Synthesis of 5‐[ 125 I]‐iodo‐zacopride, a new probe for 5‐HT 3 receptor binding sites

In an attempt to develop a specific probe of serotonin 5‐HT 3 receptors, various methods have been investigated to synthesize a radioiodinated derivative of the potent 5‐HT 3 antagonist zacopride. The direct iodination of 5‐dechloro‐zacopride 2 was performed using NaI in the presence of either chloramine T or iodo‐beads. Irreproducible results or/and low yields were obtained by these methods. A third approach using a less oxidative medium allowed the synthesis of iodo‐zacopride 4 from 2 with N‐iodo‐succinimide or with NaI and N‐chlorosuccinimide. Using this third condition, high yield was obtained (49%). However, the radioiodinated compound was contaminated by some “cold” zacopride also formed during the reaction. A two step synthesis was successful to eliminate “cold” zacopride but in lower yield (2‐10%).
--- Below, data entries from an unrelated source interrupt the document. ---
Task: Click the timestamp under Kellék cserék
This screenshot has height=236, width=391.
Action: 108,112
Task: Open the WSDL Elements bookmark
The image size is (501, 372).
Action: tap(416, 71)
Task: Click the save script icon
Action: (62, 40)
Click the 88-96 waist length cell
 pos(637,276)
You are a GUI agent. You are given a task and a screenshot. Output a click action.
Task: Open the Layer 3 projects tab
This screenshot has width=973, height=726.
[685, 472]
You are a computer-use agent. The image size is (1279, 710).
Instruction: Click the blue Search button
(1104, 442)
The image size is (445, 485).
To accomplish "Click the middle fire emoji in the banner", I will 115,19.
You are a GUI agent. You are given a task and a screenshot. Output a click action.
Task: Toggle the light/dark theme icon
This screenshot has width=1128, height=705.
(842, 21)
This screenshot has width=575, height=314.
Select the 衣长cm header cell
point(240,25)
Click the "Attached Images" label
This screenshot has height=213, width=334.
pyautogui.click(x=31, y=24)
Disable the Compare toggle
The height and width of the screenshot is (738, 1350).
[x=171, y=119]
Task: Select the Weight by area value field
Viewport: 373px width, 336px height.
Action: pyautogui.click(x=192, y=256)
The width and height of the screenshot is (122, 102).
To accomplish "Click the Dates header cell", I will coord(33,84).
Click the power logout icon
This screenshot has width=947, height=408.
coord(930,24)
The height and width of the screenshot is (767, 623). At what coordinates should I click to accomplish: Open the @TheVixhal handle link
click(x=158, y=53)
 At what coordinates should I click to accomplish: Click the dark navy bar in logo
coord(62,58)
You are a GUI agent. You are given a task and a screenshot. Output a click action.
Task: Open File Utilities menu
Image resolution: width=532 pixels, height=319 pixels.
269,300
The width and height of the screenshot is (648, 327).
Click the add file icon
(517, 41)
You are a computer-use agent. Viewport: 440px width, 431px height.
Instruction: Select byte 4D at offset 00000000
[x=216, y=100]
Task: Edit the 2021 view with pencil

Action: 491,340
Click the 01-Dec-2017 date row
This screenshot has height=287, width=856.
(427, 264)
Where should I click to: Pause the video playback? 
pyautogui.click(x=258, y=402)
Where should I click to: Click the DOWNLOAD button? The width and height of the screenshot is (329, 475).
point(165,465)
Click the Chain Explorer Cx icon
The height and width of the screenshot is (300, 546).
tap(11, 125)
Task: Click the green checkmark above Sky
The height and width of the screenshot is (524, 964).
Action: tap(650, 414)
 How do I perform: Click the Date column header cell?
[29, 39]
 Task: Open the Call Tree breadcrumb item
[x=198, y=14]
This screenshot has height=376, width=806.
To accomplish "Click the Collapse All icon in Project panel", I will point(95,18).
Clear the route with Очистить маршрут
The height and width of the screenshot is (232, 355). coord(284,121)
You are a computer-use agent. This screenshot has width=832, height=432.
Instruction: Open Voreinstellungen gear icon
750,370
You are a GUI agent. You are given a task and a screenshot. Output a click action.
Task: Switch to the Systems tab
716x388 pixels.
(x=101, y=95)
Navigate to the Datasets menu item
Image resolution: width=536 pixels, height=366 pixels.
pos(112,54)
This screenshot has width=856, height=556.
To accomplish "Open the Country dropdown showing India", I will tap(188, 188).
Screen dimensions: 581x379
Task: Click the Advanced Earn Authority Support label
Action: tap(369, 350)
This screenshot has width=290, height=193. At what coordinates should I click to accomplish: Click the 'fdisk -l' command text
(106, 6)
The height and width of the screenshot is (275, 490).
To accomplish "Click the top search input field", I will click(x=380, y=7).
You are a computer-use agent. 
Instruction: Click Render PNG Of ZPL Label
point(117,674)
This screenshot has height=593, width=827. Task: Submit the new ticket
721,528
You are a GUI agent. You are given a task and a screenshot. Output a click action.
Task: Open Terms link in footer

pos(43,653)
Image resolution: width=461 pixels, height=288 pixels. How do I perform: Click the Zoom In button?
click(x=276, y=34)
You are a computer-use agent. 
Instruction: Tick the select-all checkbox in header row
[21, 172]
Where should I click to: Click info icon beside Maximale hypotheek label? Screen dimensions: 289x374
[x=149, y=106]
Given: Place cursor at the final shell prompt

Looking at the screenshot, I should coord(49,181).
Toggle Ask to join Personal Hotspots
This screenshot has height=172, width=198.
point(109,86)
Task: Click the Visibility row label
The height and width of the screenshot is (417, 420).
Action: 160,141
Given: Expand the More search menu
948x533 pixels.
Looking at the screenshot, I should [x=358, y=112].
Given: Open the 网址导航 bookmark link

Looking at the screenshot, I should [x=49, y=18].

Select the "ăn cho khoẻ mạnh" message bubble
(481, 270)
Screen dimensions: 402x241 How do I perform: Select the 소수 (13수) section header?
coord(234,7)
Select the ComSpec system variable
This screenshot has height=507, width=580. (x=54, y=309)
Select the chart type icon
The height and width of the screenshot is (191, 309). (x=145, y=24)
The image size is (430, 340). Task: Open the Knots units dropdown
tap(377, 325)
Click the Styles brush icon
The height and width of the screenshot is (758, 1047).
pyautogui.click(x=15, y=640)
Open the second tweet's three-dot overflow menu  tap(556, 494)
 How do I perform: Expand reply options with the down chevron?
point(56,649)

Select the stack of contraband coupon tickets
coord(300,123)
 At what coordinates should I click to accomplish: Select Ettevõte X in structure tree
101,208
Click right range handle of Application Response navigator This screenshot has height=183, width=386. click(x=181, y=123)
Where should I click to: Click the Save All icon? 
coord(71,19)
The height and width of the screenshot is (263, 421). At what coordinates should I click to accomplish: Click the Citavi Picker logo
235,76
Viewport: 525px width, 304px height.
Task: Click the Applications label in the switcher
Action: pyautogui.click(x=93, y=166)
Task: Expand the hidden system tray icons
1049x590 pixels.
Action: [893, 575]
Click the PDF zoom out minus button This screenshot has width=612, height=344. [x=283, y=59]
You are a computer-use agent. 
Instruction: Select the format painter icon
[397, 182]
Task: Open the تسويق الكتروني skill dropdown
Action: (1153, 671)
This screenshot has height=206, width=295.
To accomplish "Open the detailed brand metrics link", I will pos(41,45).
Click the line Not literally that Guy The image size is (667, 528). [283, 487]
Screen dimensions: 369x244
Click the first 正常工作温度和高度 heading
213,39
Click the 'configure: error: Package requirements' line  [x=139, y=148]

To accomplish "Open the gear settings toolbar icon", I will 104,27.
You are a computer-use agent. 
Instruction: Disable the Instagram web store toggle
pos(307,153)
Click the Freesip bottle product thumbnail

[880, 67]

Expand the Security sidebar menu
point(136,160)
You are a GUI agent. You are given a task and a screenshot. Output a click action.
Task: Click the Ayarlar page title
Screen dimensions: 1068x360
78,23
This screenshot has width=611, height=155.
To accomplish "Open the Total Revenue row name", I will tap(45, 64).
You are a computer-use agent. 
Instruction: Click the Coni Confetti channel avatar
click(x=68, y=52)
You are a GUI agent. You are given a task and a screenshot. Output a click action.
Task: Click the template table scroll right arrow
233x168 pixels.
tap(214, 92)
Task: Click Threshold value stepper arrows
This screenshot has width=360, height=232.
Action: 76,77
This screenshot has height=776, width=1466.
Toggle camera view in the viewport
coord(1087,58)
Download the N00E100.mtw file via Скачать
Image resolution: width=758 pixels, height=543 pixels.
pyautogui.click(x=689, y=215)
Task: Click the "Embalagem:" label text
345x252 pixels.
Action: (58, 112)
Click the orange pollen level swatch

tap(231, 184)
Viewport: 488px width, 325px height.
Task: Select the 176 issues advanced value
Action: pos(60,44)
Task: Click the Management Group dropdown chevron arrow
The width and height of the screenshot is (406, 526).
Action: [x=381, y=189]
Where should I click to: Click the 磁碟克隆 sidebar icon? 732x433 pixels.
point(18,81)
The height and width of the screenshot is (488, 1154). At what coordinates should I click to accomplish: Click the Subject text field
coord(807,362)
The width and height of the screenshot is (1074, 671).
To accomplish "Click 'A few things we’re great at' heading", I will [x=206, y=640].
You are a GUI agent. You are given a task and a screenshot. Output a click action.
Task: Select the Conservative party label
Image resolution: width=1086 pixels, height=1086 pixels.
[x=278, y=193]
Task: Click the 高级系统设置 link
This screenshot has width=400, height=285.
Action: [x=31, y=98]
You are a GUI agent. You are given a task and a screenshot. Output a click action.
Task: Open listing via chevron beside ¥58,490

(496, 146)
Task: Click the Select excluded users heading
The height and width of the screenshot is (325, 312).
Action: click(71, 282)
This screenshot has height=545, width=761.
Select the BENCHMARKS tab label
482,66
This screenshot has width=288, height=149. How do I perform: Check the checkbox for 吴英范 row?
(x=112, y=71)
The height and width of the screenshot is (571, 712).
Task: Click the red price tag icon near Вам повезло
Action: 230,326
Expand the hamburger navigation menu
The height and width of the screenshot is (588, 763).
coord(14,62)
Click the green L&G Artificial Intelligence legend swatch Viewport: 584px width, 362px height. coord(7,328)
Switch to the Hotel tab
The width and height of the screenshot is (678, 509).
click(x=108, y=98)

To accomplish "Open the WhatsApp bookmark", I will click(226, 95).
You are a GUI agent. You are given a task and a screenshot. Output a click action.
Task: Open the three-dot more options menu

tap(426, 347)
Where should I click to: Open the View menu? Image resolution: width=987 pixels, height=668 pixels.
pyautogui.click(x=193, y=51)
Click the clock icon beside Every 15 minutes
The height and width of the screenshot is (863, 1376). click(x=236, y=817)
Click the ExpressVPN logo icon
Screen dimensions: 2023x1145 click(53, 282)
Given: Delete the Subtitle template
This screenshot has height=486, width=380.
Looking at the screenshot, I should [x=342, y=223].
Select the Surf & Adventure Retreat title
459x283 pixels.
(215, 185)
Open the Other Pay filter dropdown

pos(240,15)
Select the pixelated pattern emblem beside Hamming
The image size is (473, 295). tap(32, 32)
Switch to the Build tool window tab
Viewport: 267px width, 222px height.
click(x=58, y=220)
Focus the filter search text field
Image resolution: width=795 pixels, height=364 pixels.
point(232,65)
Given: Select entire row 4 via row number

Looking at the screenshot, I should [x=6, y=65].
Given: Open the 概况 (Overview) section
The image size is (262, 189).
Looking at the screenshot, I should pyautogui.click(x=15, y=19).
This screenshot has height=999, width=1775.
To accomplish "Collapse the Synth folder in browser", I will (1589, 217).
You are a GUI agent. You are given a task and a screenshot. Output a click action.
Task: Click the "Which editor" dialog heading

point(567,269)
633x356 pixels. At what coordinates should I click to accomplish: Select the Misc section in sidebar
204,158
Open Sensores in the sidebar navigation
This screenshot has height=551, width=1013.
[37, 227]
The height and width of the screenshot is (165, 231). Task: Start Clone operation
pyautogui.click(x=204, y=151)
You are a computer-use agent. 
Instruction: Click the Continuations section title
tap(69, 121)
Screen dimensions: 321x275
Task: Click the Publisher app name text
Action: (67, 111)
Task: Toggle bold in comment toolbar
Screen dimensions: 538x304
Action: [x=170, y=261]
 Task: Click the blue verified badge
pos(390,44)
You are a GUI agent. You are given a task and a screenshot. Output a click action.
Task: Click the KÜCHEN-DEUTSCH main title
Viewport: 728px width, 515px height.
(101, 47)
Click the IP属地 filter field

Thus, 4‐amino‐2‐methoxy‐benzoate 5 was iodinated and then coupled with 3‐aminoquinuclidine 8 to give 5‐iodo‐zacopride 4 . Radioactive synthesis was carried out in the same condition to give 5‐[ 125 1]‐iodo‐zacopride 1 with a yield of 98%. The two enantiomers R‐and S‐5‐[ 125 1]‐iodo‐zacopride were synthesized by direct iodination.